Todd Haynes’ Poison
(NC-17/Uncut)
Picture:
C+ Sound: C+ Extras: B Film: B
One of
the few great directors (or writers for that matter) to come out of the Gay New
Wave is Todd Haynes. His 1990
breakthrough film Poison continues
to be one of his most challenging for several reasons. Where most films trying to avoid receiving an
NC-17 have simply come out in theaters or on video “unrated” because NC-17
films have been banned out of existence, this film not only took the rating,
but is one of the few films to receive the rating that used the extra space
most artistically.
Then
there are the three storylines that Haynes manages to juggle expertly: Hero,
Horror and Homo. Hero involves a child
who has to kill a parent, Horror has a scientist accidentally infected by his
own serum that turns him into a victim of the disease and the townspeople, and
Homo takes place in an all-male prison that includes its own set of fantasy
sequences in the middle of a nature retreat.

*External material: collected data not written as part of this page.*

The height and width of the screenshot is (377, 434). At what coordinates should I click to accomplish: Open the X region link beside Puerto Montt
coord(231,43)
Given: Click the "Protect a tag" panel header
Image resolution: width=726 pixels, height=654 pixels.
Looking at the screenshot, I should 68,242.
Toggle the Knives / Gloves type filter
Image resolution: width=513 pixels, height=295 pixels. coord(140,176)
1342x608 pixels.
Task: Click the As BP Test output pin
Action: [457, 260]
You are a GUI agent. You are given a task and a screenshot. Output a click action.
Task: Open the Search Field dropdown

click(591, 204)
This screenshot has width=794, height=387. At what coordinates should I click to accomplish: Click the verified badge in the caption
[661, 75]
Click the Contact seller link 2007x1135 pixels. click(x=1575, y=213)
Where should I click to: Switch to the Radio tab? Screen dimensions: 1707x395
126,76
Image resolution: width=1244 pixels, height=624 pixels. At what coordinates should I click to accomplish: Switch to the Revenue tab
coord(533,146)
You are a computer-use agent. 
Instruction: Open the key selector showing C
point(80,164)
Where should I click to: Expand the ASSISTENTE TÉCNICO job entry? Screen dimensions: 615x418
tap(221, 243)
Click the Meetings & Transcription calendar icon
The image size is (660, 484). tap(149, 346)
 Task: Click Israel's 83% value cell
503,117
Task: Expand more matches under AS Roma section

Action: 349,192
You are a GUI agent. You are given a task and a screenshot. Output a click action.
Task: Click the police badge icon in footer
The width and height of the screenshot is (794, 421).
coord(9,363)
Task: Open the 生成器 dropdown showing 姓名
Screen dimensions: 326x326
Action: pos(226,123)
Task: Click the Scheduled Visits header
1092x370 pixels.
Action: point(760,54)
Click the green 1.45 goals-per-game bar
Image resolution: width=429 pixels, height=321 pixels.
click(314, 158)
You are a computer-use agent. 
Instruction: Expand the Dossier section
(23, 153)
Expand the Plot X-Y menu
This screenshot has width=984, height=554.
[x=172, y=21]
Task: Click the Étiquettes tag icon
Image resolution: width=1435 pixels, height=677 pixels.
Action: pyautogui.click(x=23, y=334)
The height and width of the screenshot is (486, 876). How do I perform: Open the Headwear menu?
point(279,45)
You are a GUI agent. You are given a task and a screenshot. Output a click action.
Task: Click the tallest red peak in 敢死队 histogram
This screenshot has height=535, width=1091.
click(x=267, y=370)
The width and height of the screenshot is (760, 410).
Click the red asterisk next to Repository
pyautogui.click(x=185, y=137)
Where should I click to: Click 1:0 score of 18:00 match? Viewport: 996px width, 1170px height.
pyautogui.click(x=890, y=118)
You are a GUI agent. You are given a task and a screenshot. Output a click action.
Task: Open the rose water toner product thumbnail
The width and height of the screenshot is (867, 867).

All three deal with a subject Haynes is most interested in: the
representation of what is Gay on film.
Pier
Paolo Pasolini and Rainer Werner Fassbinder were the last great filmmakers to address
this on a regular basis, until their untimely deaths, but Haynes has more than
succeeded in picking up on this with films like Safe and especially The
Velvet Goldmine and Far From Heaven. With each film, he becomes better known, but
this is one of this more experimental works and it is a success that holds up
very well over a dozen years later.
AIDS is
only addressed in the Horror section, shot totally in black and white, and very
effectively to boot. The shooting
recalls everything from Universal early sound era, to later 1950s B-films. Though it is not easy to shoot monochrome and
have style to it anymore, this is the kind of success that recalls David
Lynch’s Eraserhead and The Elephant Man.
As for the serum that backfires, it is supposed to be a liquid version
of the sex drive, but psychology tells us that the pleasure and death drives are
inseparable, so you can just imagine what goes wrong. The
Fly franchise, old and new, also will occur to viewers familiar with the
two eras of those films.
The Hero
section deals with a young boy who cannot handle the pain and isolation of the
old male figure in his life that he looks up to being nothing but hateful,
violent, destructive, and even sexual before the boy would know what that
actually means. He too is violated. This adds up to a portrait of the kind of
isolation that young boys, who possibly grow to be Gay, have to suffer through.
The Homo
section is the one most closely tied to the work of Jean Genet. It is set in a men’s prison with the most
potential homosexuality since Alan Parker’s Midnight Express (1978), as these men have to deal with each other
eventually on a sexual level, while those who run the prison even involve
themselves in sexploitation and prison humiliation of inmates. This, however, is made out to be erotic,
tying with the prep-school-like men who are doing some humiliating (sexual,
even when it is not explicitly so) in the middle of some fantasy outdoors.
Though
they seem unrelated at first, by the end, it does into an important synthesis
of the isolation of the Gay male and the ways these males can find their way out
of their individual situations. The
title is ultimately profound, from the idea that such men (and women, by
association) feel that there is something wrong with them, when it is just who
they really are. An NC-17 was most
necessary to show this honestly and these are not the cartoon gays of bad
reality TV, but dignified, realistic Gay men rarely seen in any media or as
for-real. It is a minor classic of Gay
cinema, and cinema overall.
The full
frame image has two cinematographers: Barry Ellsworth on the monochrome shots,
and Maryse Alberti for the color footage.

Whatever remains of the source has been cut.